Newsflash: Social media is real life

Co-authored by Lisa Nielsen and Lisa Cooley

A recent Common Sense Media story about Facebook Home warns parents that the new Facebook Home app will be an ever-present distraction in the lives of young people. It states that as your teen's engagement with friends via Facebook goes up, engagement in the “real world” can go down.  

Adults need to wake up. We need to take a step back from the notion that online communication is interaction in a world that is not real or is somehow less valuable than face-to-face life.  This impulse to dismiss social media as a “distraction” is detrimental to both ourselves and our children.

Social media has come to be a modern day tool, just like those we use to build houses and cars. While you can, of course, build a house or assemble a car without machines, it would be hard, if not impossible, to run a successful company without doing so.  Likewise, in today’s world, if you want to run for office, run a business, or change how things are run where we live, work, or play, you probably use social media to do so effectively. Just like the machines that build our homes and cars, social media, has become the tool that makes college, career, or success in building a movement more attainable.

Case in point: last week’s Student Voice Summit was a result of the Student Voice movement. This movement was born in the fertile environment of social media, the tool that very effectively connects like-minded individuals.   Weekly #stuvoice  Twitter chats (8:30 p.m. EST), a Facebook Page to share and celebrate success, a Facebook Group to interact, and a website to receive and disseminate information are the tools students across the globe have used to grow their own learning networks and contribute to the cause of transforming public education.

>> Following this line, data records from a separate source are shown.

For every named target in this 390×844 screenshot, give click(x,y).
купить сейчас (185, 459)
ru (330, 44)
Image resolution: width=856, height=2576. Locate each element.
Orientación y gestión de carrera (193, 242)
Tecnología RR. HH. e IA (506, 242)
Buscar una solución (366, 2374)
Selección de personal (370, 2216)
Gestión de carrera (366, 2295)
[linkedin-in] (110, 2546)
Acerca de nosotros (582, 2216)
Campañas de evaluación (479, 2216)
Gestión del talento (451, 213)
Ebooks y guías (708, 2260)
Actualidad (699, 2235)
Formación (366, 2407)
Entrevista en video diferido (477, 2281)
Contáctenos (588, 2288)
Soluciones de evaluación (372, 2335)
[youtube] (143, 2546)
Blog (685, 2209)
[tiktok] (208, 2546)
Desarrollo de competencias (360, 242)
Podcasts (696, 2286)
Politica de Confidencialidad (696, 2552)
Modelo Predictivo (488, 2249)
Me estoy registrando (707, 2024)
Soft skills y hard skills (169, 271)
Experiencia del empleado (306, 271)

The Summit provided an opportunity for individuals to see the faces of so many of the minds they had already gotten to know, through their passion to give students a voice in educational policies. Social media gave them the ability  to change minds, change lives, and achieve real-world success.

Here’s the thing. Educators and parents do have to compete for the attention of young people today. They can do that by undermining and dismissing their online work as not real, relevant, or meaningful and forcing them to participate in that which adults think is important...because they say so.  

But teens today are savvy and becoming more and more independent.  They don’t want to be forced to disconnect just because someone else says so.  

Adults must stop looking at student participation in social media as  frivolous distractions.  Instead, adults --teachers, parents, mentors, employers, school administrators--can partner with them. All generations together can identify what matters to young people, and support them in that pursuit, by all means possible.

As adults, we can look at our own use of social media. How much of what we do is the sharing of everyday thoughts, gossip about friends and neighbors, complaints about politics and local controversies? How much of what we do is pass along funny jokes and memes? How much of our Facebook lives are dedicated to productive, meaningful interaction about causes and issues that matter?

If the Student Voice project can be held as an example of what can be accomplished through social media, adults themselves can learn something from kids.  Adults can put aside preconceived notions and prejudices, and discover how to live, operate, and succeed in their real, digital online worlds, before they themselves get left behind.